_Work instruction_: Some lines in the entries contain the word "width". Copy all of them.

_Recorded data_:
------------------------------

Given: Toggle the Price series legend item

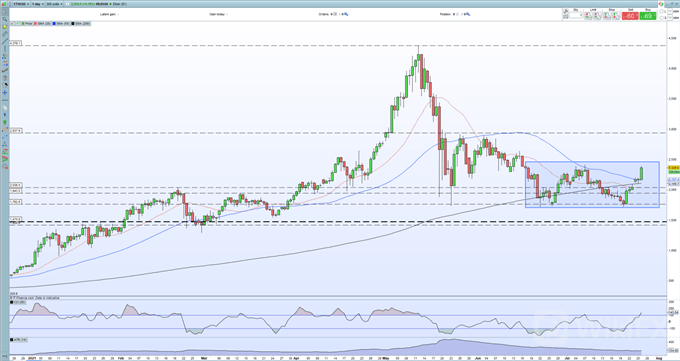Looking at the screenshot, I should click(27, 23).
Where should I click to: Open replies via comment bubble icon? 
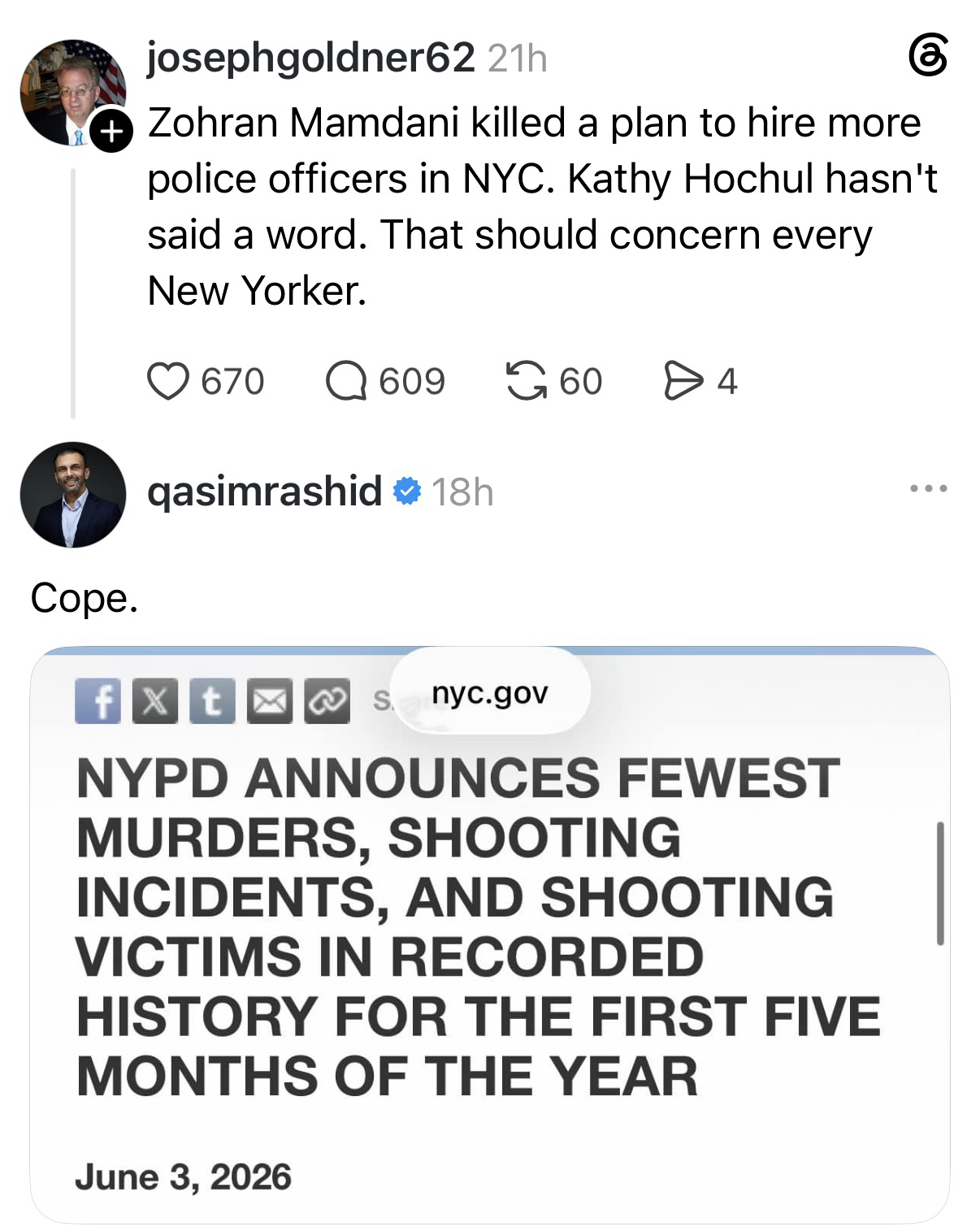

------------------------------

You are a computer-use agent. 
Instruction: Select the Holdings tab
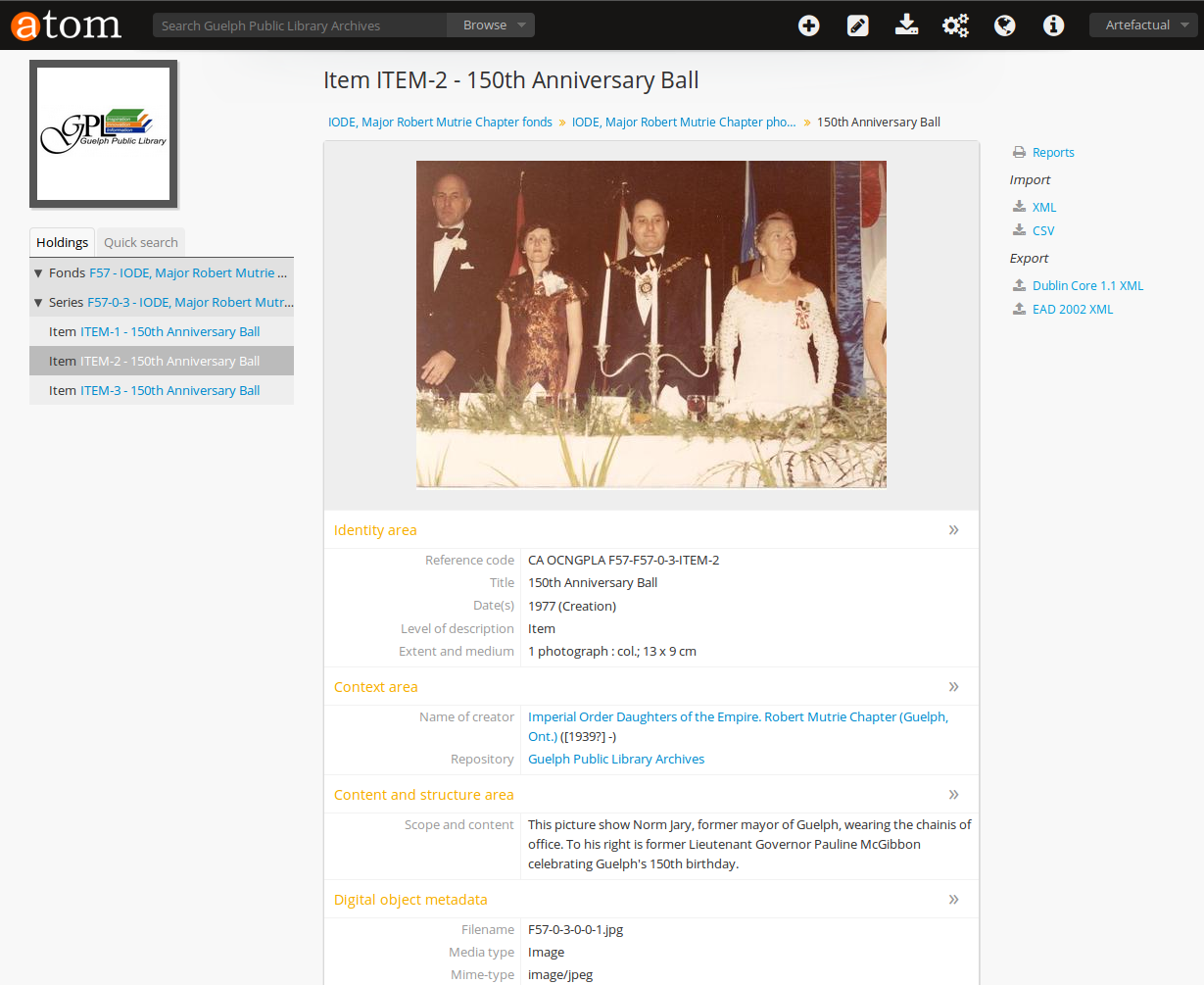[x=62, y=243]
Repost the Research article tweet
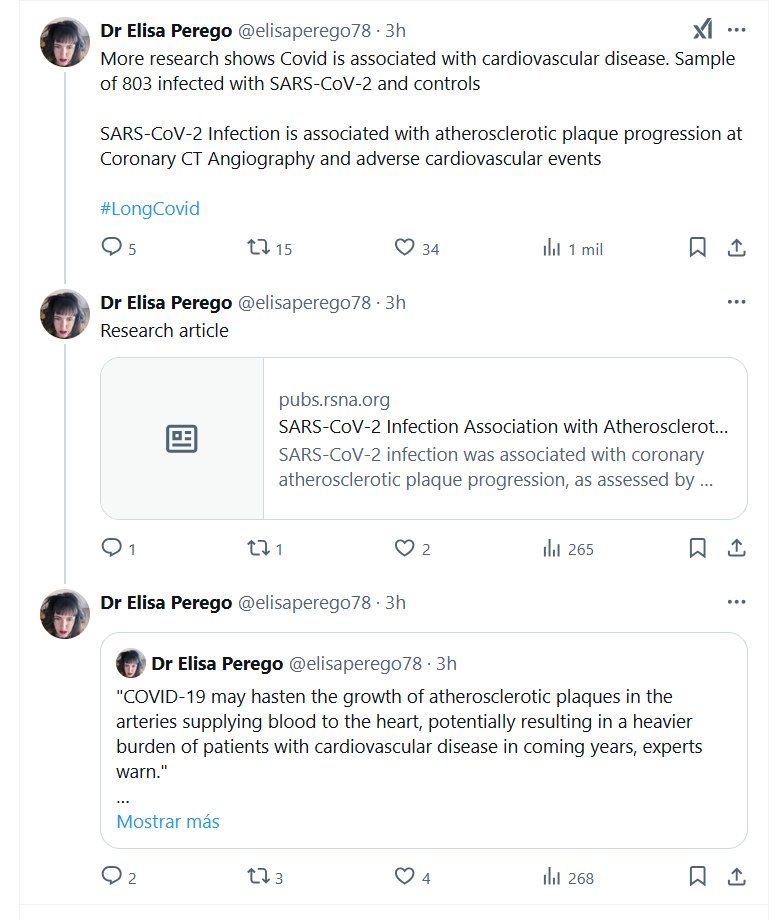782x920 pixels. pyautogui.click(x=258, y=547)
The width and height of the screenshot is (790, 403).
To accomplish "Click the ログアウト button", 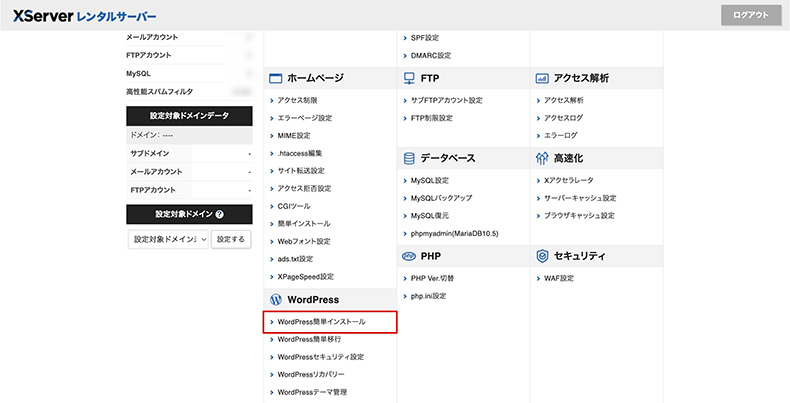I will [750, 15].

------------------------------

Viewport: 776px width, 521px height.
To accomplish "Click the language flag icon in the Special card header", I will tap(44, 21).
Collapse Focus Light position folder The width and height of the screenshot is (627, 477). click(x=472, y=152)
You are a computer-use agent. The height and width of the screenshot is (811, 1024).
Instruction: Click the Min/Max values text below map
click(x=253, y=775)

------------------------------

_Solution to the exercise_:
The width and height of the screenshot is (790, 403).
Viewport: 776px width, 521px height.
Collapse Focus Light position folder The width and height of the screenshot is (627, 477). click(x=472, y=152)
You are a computer-use agent. The height and width of the screenshot is (811, 1024).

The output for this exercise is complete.